Изменить размер шрифта:

33

На сей раз Изабелла последовала за Коко без всяких колебаний. И когда ей снова был протянут коробок спичек, она покорно его взяла и опустилась на колени у шкафа.

— Где искать? — спросила она, зажигая спичку.

— Левая стенка, внизу. Сразу увидишь.

Изабелла скорчилась в узком пространстве и поднесла мерцающий огонек к стене. Через несколько секунд, когда спичка почти догорела, она разглядела то, о чем говорила ей Коко. Чиркнув по коробку новой спичкой, она наклонила голову.

Квадратный участок стены размером в несколько сантиметров был испещрен буквами, цифрами и знаками. При беглом взгляде все это выглядело чрезвычайно нелепо и походило на творение спятившего художника или на причудливую формулу, выведенную гениальным или безумным ученым. В особенности если учесть, что замысловатое изображение было сделано в столь укромном месте, лишенном какого-либо освещения. Даже Изабелла, единственный человек на земле, которому был понятен смысл многих фрагментов этой головоломки, в первый момент слегка растерялась. Глядя на работу Винсента, она невольно вспомнила наскальные рисунки во французской пещере Ласко и фотографию одной из стен тюремной камеры в Аргентине, сверху донизу покрытую граффити нескольких поколений заключенных. И лишь после этого она живо представила себе Винсента, как он стоял на коленях в тесном пространстве и запечатлевал на стене историю их любви, зная, что скоро это станет единственной нитью, которая, возможно, приведет его к отнятым воспоминаниям.

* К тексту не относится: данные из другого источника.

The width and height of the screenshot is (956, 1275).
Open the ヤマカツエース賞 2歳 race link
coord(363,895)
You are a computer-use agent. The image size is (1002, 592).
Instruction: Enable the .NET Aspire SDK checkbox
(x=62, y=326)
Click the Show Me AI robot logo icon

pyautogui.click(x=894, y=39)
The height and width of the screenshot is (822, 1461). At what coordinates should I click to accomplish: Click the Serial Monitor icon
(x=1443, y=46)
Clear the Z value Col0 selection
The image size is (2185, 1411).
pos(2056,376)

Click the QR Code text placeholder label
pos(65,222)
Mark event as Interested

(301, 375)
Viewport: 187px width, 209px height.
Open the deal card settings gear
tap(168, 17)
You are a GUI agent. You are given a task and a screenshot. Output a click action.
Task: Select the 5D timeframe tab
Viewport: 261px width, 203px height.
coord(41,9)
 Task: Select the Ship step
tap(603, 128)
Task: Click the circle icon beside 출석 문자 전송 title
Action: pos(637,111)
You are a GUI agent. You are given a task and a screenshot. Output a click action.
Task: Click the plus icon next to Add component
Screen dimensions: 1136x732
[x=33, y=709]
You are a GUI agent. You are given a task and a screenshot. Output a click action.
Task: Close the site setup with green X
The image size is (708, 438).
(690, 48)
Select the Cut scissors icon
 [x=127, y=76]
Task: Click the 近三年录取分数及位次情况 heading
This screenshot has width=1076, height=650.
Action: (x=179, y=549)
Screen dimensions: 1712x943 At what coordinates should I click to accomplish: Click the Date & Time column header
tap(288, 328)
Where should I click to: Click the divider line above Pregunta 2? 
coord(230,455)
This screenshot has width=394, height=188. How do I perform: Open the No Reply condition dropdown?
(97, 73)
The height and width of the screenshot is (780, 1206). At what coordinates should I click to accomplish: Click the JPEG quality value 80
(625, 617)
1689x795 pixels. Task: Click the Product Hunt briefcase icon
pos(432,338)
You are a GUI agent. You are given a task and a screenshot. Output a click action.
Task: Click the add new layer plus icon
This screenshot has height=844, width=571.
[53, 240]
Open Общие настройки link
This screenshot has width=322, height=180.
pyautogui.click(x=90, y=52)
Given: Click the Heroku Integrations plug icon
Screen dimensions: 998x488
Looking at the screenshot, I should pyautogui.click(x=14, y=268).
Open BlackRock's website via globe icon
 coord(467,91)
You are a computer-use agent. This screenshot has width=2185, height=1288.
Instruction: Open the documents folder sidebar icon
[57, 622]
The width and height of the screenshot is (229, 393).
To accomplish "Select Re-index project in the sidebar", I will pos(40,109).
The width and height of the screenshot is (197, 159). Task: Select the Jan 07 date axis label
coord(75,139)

Вторая спичка догорела и едва не обожгла ей пальцы. Но Изабелла не стала зажигать новую. Вместо этого она нежно провела по стене тыльной стороной ладони. Коснулась рисунков, формулы их любви, выведенной его рукой, и на миг ей показалось, что она ласкает не прохладную стенку, а бесконечно дорогое лицо.

Коко не выдержала:

— А что это еще за Пол К. Г. Сахара и двадцать пять мышей?

Изабелла успела заметить все эти слова на стене. Но когда их произнес чужой голос, она улыбнулась:

— Это название рок группы, которое придумал Винсент. Он любит придумывать имена для воображаемых музыкантов. Ужасно глупо. Но «Пол К. Г. Сахара и его мыши» мне нравились, и он подарил мне футболку с такой надписью. Сказал, что я теперь их единственная верная поклонница.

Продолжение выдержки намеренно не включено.